Prompting this blog post is the update we received on our most recent loan yesterday.  The loans are in increments of $25 and 2 years ago we put in $25, just to check it out.  At the time, we loaned the $25 to a group doing animal sales in Tajikistan.  6 months later, we were paid back that $25.  We re-lent the $25, this time to a woman in Mali who wanted to open a grocery store.  Our money was paid back in 6 months.  Even though we’ve been repaid, we are still receiving (on our Kiva page, not in our email) updates on the grocery store.  We made another loan while on the trip, this time to a woman in Indonesia who wanted to buy pigs for breeding and selling.  She’s been making her interest payments and we should have the full $25 back by next month.
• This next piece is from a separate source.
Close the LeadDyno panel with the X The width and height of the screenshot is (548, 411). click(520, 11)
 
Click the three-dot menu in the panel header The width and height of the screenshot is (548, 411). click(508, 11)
What this trip has really done for us and our relationship to Kiva is to show us that $25 really does make a difference.  Not that $25 is the entire loan – most of the loans are for $200-5,000 in total and your $25 is only part of it – but people in developing countries can legitimately start a business for $500, so $25 can help with that.  In America, that would be the amount spent on a few office supplies.

Ni Ketut Sulasih, the borrower in Indonesia, took $950 (8.4 million rupiah) from Kiva to purchase piglets.  She represents a group of woman who raise the pigs, then cook and sell the pork in their kitchen.  They spent the $950 on piglets and feed.  After 6 months, they’ve sold the original batch of pigs and serviced the debt for a profit of almost $500.  A 50% profit in 6 months is great.  Earning $500 in 6 months, total, shows you why they need loans to keep developing.  The average person in Indonesia makes about $1.60 per day.

Anyway, in light of recent financial developments in America, we thought we’d share with you the only investment vehicle we’ve found that hasn’t lost money while we’ve been on the trip (other than that stock in Amazon! Buy a Kindle!).  And if it helps someone out, all the better.  If you click on the link below, you can check out Kiva and you, too, could be earning 0% interest while helping a lady in Indonesia buy a pig, which makes Indonesian pigs a better investment than the S&P 500 these days.



  1. I want to do this! It’s so much more than a return on your $$$.

  2. The updates you receive are worth that $25 investment. How inspiring.